[Math] Intuition for gradient descent with Nesterov momentum

gradient descentintuitionnonlinear optimizationnumerical optimizationreference-request

A clear article on
Nesterov’s Accelerated Gradient Descent
(S. Bubeck, April 2013)
says

The intuition behind the algorithm is quite difficult to grasp,
and unfortunately the analysis will not be very enlightening either.

This seems odd, for such a powerful method
("you do not really understand something unless you can explain it to your grandmother").

Can anyone point to plots / visualizations
of alternating M-steps and G-steps (momentum and gradient),
on real or tutorial problems ?
In particular, are "Nesterov ripples" (oscillations) common,
and if so, what to do ?

Best Answer

I just posted an answer on stats.stackexchange that is meant to help with gaining intuition about the difference between Classical Momentum (CM) and Nesterov's Accelerated Gradient (NAG), which also contains a visualization, though it isn't real or from a tutorial, but made up by me.

Following is a copy of my answer. (This meta.stackexchange answer seems to approve of this copy-paste pattern.)

tl;dr
Just skip to the image at the end.
NAG_ball's reasoning is another important part, but I am not sure it would be easy to understand without all of the rest.

CM and NAG are both methods for choosing the next vector $\theta$ in parameter space, in order to find a minimum of a function $f(\theta)$.

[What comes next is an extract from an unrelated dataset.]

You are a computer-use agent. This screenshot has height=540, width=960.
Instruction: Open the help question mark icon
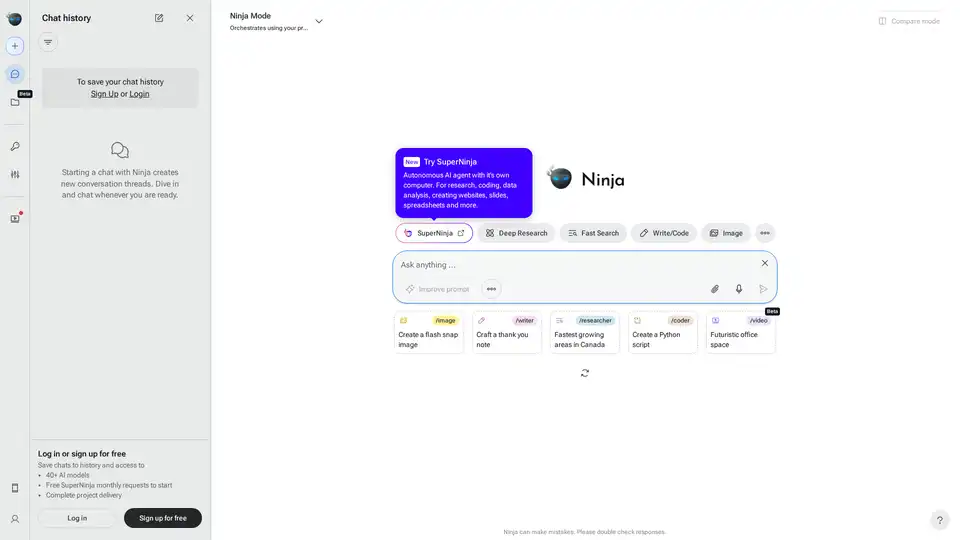pos(939,520)
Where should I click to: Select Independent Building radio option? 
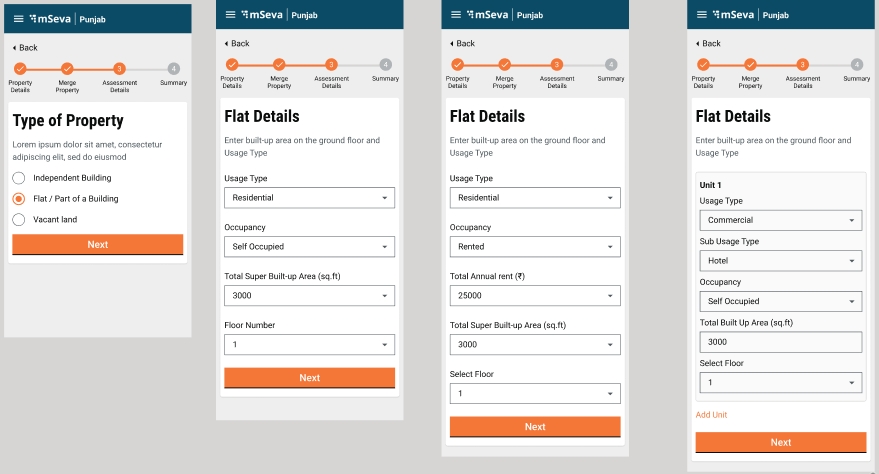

In other news, lately these two wild sentient balls appeared:

It turns out (according to the observed behavior of the balls, and according to the paper On the importance of initialization and momentum in deep learning, that describes both CM and NAG in section 2) that each ball behaves exactly like one of these methods, and so we would call them "CM_ball" and "NAG_ball":
(NAG_ball is smiling, because he recently watched the end of Lecture 6c - The momentum method, by Geoffrey Hinton with Nitish Srivastava and Kevin Swersky, and thus believes more than ever that his behavior leads to finding a minimum faster.)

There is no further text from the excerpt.